Prednisone (Steroids)

Prednisone is used in the management of multiple conditions or diseases in which the immune system plays an important role. Prednisone belongs to a class of drugs known as corticosteroids. Corticosteroids work by decreasing the body’s immune system response to various diseases or conditions that produce symptoms such as swelling, inflammation, and allergic-type reactions.

How is Prednisone Used?

Prednisone is used alone or with other medications to treat symptoms when a person has low corticosteroid levels (a lack of certain hormones that are usually produced by the body and are needed for normal body functioning).

Prednisone is also used in people whose corticosteroid levels are normal, but who have conditions that require treatment to reduce swelling/redness or change how their immune system works. These conditions include certain types of arthritis, severe allergic reactions, serious systemic diseases such as multiple sclerosis or lupus, and nephrotic syndrome. It is typically the first drug of choice for most patients with primary nephrotic syndrome.

How is Prednisone Administered?

Prednisone is taken by mouth, either in a tablet or liquid form.
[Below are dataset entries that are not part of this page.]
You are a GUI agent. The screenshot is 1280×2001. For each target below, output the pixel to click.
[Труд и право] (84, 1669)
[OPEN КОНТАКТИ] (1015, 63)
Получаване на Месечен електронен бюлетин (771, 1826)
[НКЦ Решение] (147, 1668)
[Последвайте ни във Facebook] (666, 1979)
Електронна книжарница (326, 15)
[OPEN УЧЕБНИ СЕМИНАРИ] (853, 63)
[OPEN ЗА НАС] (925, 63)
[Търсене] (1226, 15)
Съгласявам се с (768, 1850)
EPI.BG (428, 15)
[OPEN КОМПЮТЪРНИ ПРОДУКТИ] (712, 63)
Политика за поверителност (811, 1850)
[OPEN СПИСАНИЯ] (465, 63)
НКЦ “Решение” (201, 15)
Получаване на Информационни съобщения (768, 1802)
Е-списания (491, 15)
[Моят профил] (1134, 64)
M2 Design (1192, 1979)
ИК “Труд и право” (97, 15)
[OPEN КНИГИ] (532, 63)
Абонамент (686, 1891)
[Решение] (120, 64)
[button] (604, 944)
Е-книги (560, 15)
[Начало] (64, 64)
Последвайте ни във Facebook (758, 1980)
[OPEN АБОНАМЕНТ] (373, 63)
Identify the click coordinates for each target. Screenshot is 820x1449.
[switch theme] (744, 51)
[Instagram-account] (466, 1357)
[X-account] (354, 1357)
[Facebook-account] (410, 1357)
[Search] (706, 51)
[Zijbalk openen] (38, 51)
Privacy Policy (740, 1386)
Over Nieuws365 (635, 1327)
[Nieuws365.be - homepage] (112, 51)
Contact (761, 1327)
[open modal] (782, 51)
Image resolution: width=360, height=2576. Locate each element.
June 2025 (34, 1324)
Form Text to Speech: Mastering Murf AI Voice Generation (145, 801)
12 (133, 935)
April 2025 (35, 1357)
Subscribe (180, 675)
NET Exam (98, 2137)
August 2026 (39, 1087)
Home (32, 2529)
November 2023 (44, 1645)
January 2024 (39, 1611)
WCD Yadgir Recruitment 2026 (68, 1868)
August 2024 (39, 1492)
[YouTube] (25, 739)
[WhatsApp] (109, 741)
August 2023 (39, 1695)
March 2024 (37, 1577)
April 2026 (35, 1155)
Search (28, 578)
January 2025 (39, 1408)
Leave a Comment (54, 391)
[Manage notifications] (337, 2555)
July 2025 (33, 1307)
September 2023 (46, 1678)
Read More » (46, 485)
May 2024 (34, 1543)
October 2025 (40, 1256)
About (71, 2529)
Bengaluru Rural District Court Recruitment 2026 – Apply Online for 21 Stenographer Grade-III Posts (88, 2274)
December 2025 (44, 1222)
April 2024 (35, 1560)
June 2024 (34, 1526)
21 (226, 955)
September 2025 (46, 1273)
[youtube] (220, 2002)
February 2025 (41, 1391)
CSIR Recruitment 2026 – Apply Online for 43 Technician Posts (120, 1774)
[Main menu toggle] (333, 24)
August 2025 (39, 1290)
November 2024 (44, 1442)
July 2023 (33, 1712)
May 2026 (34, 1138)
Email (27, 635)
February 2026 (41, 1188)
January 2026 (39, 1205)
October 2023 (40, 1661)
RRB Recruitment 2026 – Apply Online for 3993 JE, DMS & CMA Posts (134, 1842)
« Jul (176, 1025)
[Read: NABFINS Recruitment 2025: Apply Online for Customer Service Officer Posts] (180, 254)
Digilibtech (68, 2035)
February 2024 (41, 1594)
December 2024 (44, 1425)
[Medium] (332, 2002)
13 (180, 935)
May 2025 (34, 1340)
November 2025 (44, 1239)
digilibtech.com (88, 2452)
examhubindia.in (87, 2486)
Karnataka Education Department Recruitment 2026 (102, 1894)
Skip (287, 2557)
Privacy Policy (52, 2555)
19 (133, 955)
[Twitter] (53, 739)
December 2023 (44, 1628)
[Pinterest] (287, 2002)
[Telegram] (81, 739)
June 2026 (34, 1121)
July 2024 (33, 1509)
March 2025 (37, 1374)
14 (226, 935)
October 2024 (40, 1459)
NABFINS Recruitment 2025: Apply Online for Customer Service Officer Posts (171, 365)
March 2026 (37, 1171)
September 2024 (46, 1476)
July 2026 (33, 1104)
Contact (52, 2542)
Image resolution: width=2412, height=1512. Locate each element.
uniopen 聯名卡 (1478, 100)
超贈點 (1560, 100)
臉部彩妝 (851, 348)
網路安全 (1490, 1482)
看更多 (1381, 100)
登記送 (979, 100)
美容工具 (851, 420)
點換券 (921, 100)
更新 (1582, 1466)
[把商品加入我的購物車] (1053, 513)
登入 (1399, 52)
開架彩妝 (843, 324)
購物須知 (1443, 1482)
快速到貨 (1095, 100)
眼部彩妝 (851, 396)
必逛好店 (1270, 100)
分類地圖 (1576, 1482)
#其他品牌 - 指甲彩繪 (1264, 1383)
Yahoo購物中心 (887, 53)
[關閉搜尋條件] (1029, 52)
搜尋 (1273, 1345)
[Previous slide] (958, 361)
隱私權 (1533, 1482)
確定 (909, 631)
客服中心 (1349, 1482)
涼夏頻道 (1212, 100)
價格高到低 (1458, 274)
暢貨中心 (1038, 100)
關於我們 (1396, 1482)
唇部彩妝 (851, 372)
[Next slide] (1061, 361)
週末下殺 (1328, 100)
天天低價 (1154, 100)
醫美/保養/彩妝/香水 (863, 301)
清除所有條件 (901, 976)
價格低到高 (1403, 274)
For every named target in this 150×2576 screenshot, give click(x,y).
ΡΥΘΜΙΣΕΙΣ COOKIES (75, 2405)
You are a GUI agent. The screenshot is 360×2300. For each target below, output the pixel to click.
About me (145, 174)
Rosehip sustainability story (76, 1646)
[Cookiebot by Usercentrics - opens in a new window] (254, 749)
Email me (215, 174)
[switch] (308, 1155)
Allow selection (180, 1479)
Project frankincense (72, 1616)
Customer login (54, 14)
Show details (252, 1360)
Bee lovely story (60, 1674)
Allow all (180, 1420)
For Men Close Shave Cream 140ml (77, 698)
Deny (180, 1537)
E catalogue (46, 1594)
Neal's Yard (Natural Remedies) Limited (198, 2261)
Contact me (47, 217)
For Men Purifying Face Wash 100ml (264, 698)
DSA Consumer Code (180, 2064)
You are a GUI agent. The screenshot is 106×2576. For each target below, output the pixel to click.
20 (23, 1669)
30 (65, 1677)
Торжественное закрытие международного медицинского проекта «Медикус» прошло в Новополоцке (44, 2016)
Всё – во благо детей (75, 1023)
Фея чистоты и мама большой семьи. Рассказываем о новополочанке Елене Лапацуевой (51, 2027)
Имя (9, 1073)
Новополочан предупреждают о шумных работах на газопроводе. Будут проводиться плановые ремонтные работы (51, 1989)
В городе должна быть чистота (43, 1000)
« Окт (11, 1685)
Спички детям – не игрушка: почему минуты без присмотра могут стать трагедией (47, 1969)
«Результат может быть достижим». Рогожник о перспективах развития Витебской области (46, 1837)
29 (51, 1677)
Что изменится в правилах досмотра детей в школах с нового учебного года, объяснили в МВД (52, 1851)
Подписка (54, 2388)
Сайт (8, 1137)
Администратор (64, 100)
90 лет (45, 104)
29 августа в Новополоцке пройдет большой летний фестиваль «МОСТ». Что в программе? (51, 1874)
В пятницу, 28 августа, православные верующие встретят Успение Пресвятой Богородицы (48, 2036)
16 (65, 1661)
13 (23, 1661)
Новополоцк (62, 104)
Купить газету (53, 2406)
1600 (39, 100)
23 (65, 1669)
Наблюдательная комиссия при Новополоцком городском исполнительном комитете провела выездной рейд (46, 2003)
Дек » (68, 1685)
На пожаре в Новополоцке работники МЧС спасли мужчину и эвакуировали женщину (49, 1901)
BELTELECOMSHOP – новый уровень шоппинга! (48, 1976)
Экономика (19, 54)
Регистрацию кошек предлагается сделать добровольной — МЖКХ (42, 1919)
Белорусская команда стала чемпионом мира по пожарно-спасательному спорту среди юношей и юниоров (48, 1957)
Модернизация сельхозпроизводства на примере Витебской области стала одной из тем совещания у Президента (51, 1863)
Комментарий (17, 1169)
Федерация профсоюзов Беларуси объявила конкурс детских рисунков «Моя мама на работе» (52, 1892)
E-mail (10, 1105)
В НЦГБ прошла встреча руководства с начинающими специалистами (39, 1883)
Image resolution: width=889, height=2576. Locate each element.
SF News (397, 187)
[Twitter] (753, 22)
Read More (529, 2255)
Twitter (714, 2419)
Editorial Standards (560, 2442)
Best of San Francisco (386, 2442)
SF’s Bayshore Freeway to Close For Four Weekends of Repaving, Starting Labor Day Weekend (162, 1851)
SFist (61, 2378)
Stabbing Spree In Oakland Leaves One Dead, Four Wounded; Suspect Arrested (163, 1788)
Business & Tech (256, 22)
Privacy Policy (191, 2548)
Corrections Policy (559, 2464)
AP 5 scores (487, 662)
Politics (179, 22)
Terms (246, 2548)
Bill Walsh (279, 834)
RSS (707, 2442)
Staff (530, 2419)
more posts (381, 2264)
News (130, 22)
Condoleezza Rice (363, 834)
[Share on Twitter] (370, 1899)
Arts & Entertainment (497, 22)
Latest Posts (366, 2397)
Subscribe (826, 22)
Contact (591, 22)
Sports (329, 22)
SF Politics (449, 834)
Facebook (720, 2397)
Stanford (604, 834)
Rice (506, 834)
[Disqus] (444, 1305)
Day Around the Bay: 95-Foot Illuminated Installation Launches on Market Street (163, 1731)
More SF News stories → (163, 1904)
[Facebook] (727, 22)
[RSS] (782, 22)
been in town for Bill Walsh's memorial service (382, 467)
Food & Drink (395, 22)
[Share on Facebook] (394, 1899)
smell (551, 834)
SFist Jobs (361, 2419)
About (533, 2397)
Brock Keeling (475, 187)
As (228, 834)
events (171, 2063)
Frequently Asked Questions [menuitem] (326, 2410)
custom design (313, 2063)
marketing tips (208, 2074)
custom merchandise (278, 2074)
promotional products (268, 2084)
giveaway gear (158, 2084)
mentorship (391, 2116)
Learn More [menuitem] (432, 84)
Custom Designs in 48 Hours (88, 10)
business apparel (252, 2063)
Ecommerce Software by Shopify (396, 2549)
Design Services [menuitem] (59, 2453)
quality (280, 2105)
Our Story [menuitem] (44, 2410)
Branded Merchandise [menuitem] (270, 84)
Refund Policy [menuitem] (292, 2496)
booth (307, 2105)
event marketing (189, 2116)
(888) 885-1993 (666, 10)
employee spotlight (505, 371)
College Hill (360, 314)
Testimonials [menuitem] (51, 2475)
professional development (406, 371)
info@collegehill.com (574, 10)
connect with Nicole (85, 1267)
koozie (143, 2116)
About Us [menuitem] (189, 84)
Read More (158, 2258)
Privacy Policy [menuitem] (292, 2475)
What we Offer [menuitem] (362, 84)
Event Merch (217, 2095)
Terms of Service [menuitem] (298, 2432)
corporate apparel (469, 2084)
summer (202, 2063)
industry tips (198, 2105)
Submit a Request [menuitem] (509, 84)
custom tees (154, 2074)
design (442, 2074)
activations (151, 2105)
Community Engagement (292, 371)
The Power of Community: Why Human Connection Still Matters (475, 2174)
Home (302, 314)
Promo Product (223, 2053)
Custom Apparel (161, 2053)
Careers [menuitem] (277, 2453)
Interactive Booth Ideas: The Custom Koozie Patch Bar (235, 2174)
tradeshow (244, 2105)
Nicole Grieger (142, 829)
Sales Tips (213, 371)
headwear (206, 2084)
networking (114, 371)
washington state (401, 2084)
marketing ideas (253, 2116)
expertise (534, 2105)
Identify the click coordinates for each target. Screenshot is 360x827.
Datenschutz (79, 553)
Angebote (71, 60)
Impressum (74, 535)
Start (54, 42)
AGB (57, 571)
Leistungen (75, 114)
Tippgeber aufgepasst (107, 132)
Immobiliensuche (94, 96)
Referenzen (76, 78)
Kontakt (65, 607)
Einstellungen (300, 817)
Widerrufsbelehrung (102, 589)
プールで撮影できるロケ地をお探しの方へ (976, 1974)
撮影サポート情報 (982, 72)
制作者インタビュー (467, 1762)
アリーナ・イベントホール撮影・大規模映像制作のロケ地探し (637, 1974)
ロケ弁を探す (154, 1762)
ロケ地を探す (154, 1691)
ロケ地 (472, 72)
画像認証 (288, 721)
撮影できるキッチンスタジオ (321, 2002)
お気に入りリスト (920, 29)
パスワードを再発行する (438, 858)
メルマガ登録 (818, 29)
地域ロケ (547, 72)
Patients prescribed prednisone should take it exactly as directed by their physicians. Using the medication as directed may help decrease the risk of potentially serious side effects and speed up recovery time. The dosage will be different for different patients.

Most doctors recommend taking prednisone at the same time each day. Taking this medicine with food or milk can help prevent stomach irritation. You should swallow the delayed-release tablet whole. Do not crush, break, or chew it.

If prescribed the oral liquid (prednisolone), measure the proper dose with a marked measuring spoon, oral syringe, or medicine cup. The average household teaspoon may not hold the right amount of liquid. Measure the concentrated liquid with the special oral dropper that comes with the package.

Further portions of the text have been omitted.